Opponents of skate law missing point

I

read three letters in your paper about the skateboarding issue and found one thing in common with all of them. After the first paragraph they all changed the subject.

In the first letter we have a gentleman who thinks skateboarding isn’t the issue. The issue for him is the town should hire someone to follow him around and help him cross the street. According to him he’s been hit by a car, had "numerous close calls and more than several confrontations," all while he watches "in anger" as shoppers, kids, and mothers holding sobbing babies quake in fear trying to cross the street.

If he’s really having this much trouble walking around downtown Red Bank, does he really want to add to the mix kids barreling down the sidewalk on skateboards?

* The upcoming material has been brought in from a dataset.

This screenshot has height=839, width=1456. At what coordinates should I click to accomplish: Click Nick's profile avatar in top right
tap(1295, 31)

In the next letter a lady asks "would it make sense for the mayor to suggest gymnasts to use an empty gym? Wouldn’t it be fair to provide them with balance beams, parallel bars and all the appropriate apparatus?" Well, I think that’s fine as long as you don’t use my property taxes to buy the equipment, and you don’t set it up on Broad Street.

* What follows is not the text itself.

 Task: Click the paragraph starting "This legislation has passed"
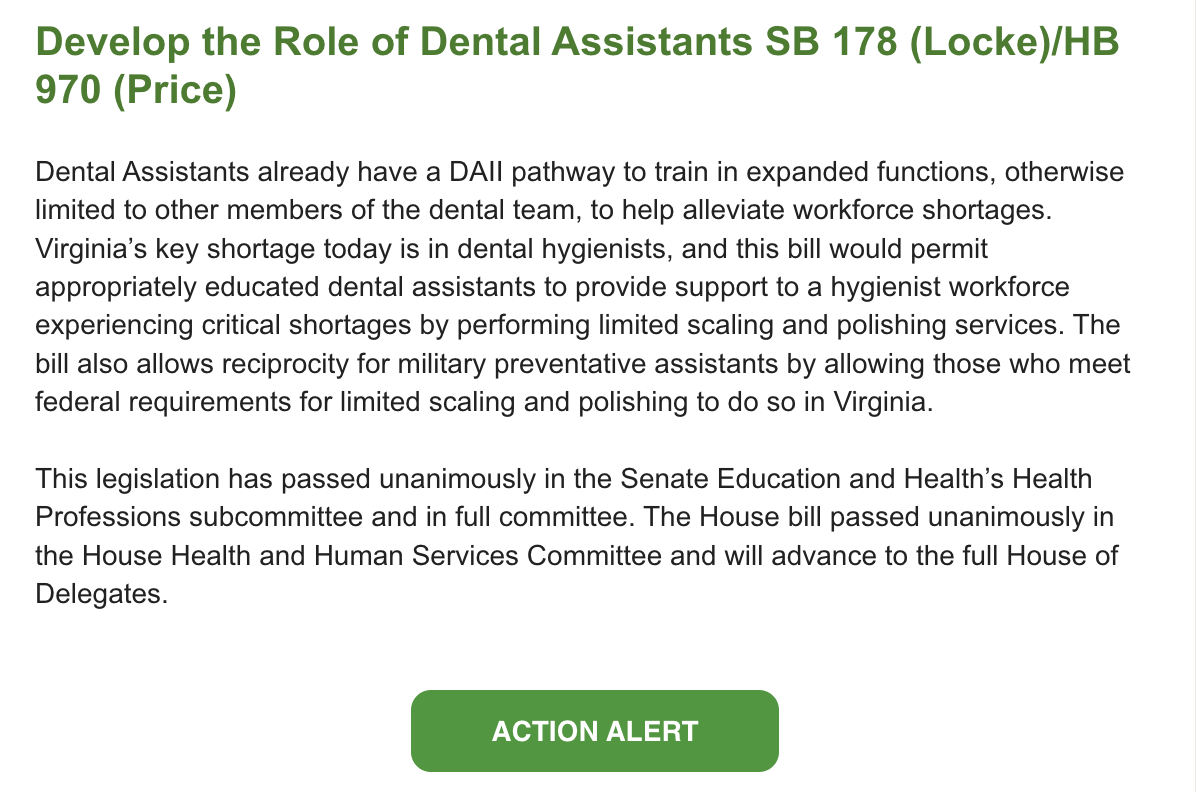point(576,537)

But the final letter really got to me. This well meaning mother praises her son for his school record, his job and his albeit strange looking but very nice group of friends. Frankly, if I get hit by a skateboarder while trying to get to Riverview Medical Center (a favorite area for local boarders), I don’t care what his grades are and I don’t care if he has a job. Mom does clearly state one relevant fact: "Most kids their age think they own the world."

Children are not born with good judgment; they learn it through the experience of exercising bad judgment. That’s a big part of what growing up is all about.

It’s a public safety issue and nothing more. I, for one, usually follow the concept that there’s no government like no government. In this case I’m happy to see a proactive stance by council, instead of waiting until there’s an injury on borough property and we’re all standing around saying what a good kid Johnny is and we hope his victim recovers.

As one person who has experienced a strapping, 6 foot tall, 180 pound kid coming straight at me on a skateboard, hurtling down Broad Street, this is a no-brainer.

Should we have a good, fun, safe place for kids to skateboard? Maybe. I’ll even say probably, but it’s not Front and Broad streets.